I am happy with this argument for functions $\mathbb{R} \to \mathbb{R}$. What I am looking for is an argument for functions $\mathbb{R}^n \to \mathbb{R}^m$. The usual argument in the books I have read appears to go as follows:
Notice that $(1)$ can be written as $$f(x+h) - f(x) = f'(x)h + r(h)$$ where $r(h)$ is such that $$\lim_{h \to 0} \frac{r(h)}{h} = 0$$ Now we have expressed the change in $f$ as a linear function plus a small error term. This naturally generalises to $$f(x+h) - f(x) = f'(x)h + r(h)$$ where $f : \mathbb{R}^n \to \mathbb{R}^m$ with $f'(x)$ a linear map $\mathbb{R}^n \to \mathbb{R}^m$ and $h$ a vector so $f'(x)h$ is the linear map acting on the vector. We similarly require that $$\lim_{h \to 0} \frac{r(h)}{|h|} = 0$$. This can easily seen to be equivalent to (2).

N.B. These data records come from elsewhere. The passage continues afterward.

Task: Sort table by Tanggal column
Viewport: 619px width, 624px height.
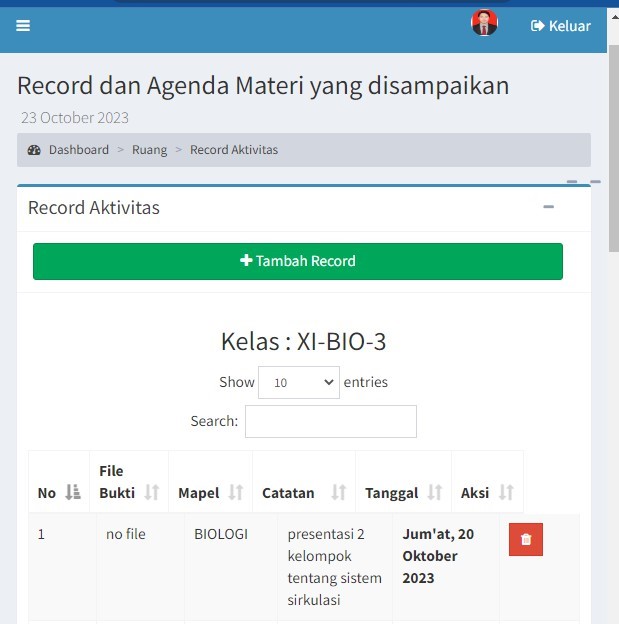Action: coord(403,492)
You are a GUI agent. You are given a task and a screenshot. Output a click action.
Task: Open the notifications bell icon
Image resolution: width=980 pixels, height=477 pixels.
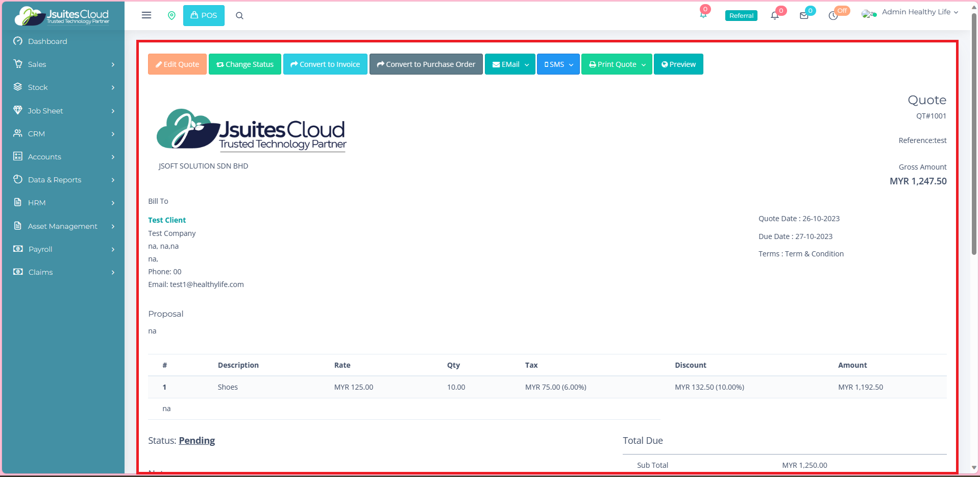point(775,15)
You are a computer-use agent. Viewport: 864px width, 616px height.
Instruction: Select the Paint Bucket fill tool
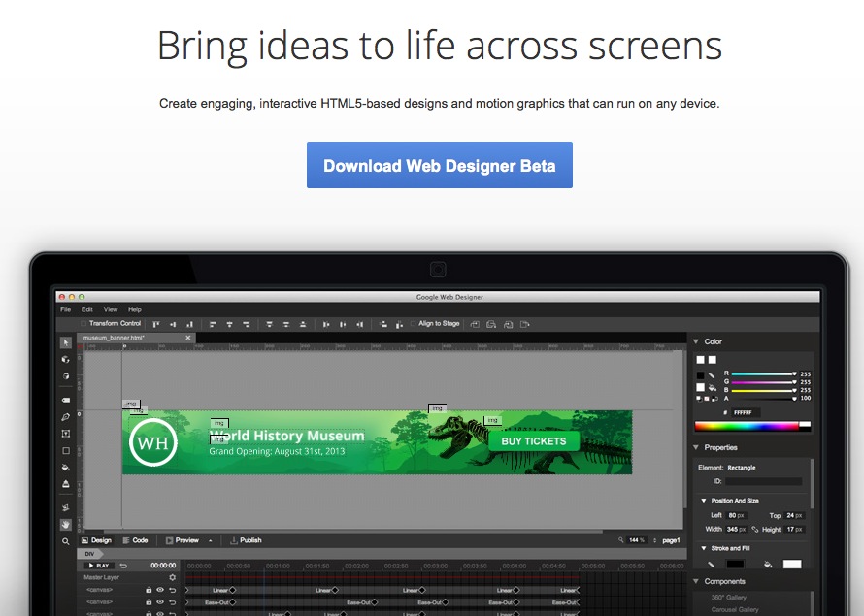coord(66,468)
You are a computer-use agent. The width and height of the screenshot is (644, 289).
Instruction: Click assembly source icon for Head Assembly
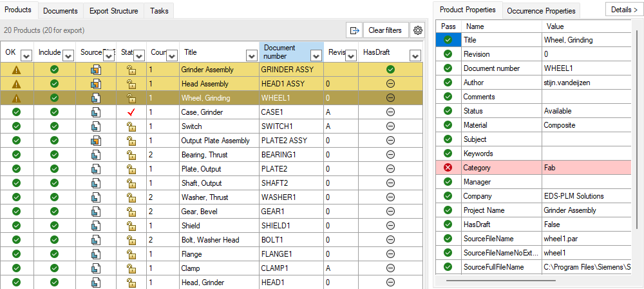96,84
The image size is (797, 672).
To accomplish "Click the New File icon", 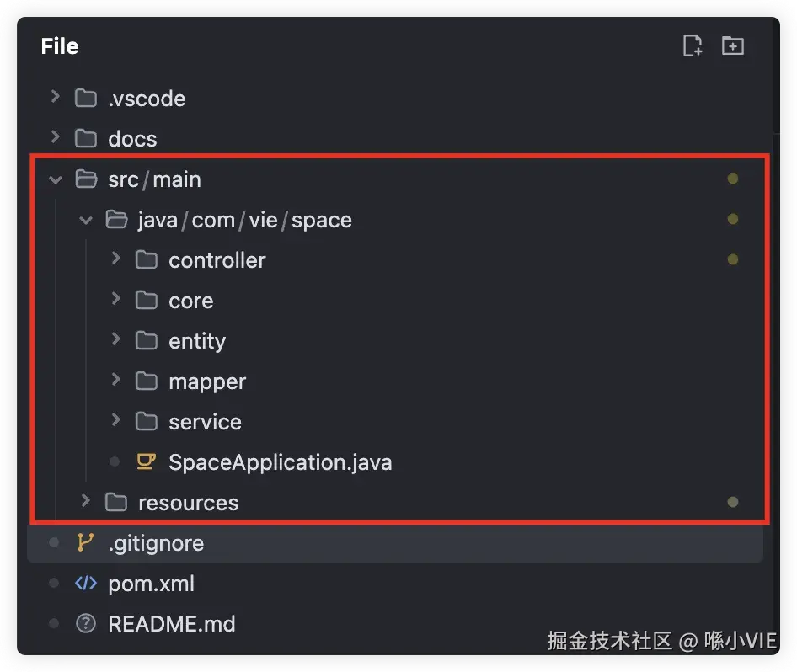I will [x=692, y=46].
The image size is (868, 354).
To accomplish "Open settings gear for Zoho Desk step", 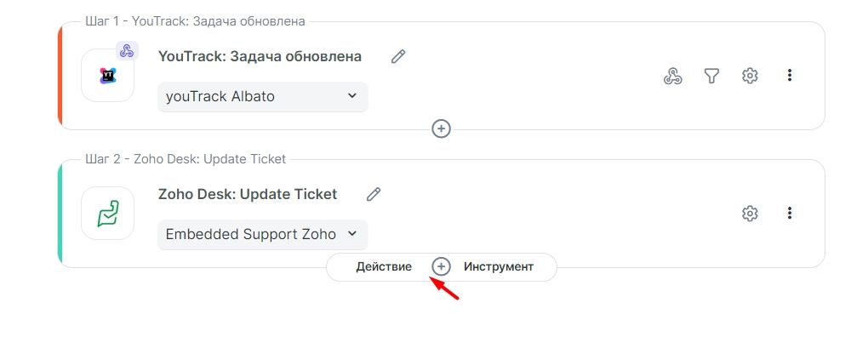I will tap(750, 214).
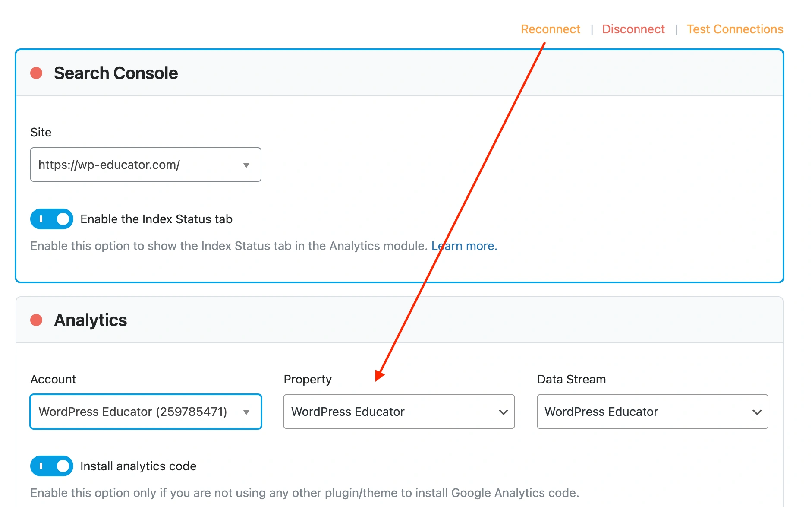The image size is (812, 507).
Task: Click the chevron in Data Stream selector
Action: (757, 412)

The issue I have with this (and the subject of this post is): We are saying that $(*)$ is equivalent to $$f(x+h) - f(x) = f'(x)h + r(h)$$ for a linear map $f'(x)$ and $r(h)$ a function such that $$\lim_{h \to 0} \frac{r(h)}{|h|} = 0\tag{3}$$ Specifically the word "linear" in $(*)$ becomes the fact that $f'(x)$ is linear, and the words "local approximation" become $r(h)$ such that (3) holds.
My question is why is is it reasonable to represent the fact that we have a local approximation by the condition that $f(x+h)-f(x)$ differs from $f'(x)h$ by a function $r(h)$ such that (3) holds. I don't see why you would choose that notion of "approximates". The statement can be interpreted as $$f(x+h) - f(x) - f'(x)h\tag{4}$$ goes to zero "faster" than that $|h|$ does, but what about we require that (4) goes to zero faster than some other function? How about faster than $\sqrt{|h|}$ or $|h|^2$ or $|h|^3$? How about faster than some other exotic function?.
Additionally I'm not convinced that requiring that (4) goes to zero faster than some function is the only way (or the best way) to represent the notion of a "local approximation". Are there any other reasonable ways of interpreting the notion of "local approximation"?
Suppose $f$ is already linear: $f(x) = Ax$. You would like $f'(x) = A$.
Then any number of functions $f'(x)$ satisfy your definition, e.g. $f'(x) = 0$.
Then your $f'(x)$ does not exist.
It's not really just "some function" though, is it? This $h$ is supposed to be the $dx$ in "$df/dx$". Unfortunately you can't divide by the vector $h$ so dividing by the length is somehow the best you can do.